Exactly reproduce the lines from the one holding "The width and height of the screenshot is (571, 427)." through the final line of the listing below, with both ends included and nothing else.
Start of DATA SUPPLIED
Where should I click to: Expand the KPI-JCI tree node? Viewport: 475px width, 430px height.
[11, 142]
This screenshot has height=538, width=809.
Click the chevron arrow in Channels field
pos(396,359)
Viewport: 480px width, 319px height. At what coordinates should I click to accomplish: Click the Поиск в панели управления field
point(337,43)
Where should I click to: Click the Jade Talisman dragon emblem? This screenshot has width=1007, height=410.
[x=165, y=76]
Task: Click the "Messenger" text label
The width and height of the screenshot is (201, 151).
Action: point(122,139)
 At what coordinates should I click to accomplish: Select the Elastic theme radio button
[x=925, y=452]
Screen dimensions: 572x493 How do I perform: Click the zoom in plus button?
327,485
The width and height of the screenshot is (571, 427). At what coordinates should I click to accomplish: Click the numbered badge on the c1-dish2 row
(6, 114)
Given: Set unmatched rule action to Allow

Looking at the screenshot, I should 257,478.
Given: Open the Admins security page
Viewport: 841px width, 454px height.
End of DATA SUPPLIED
WRITTEN ANSWER ::
The width and height of the screenshot is (571, 427). At what coordinates should I click to accomplish: Click the numbered badge on the c1-dish2 row
(6, 114)
Given: Set unmatched rule action to Allow

Looking at the screenshot, I should 257,478.
Given: Open the Admins security page
Viewport: 841px width, 454px height.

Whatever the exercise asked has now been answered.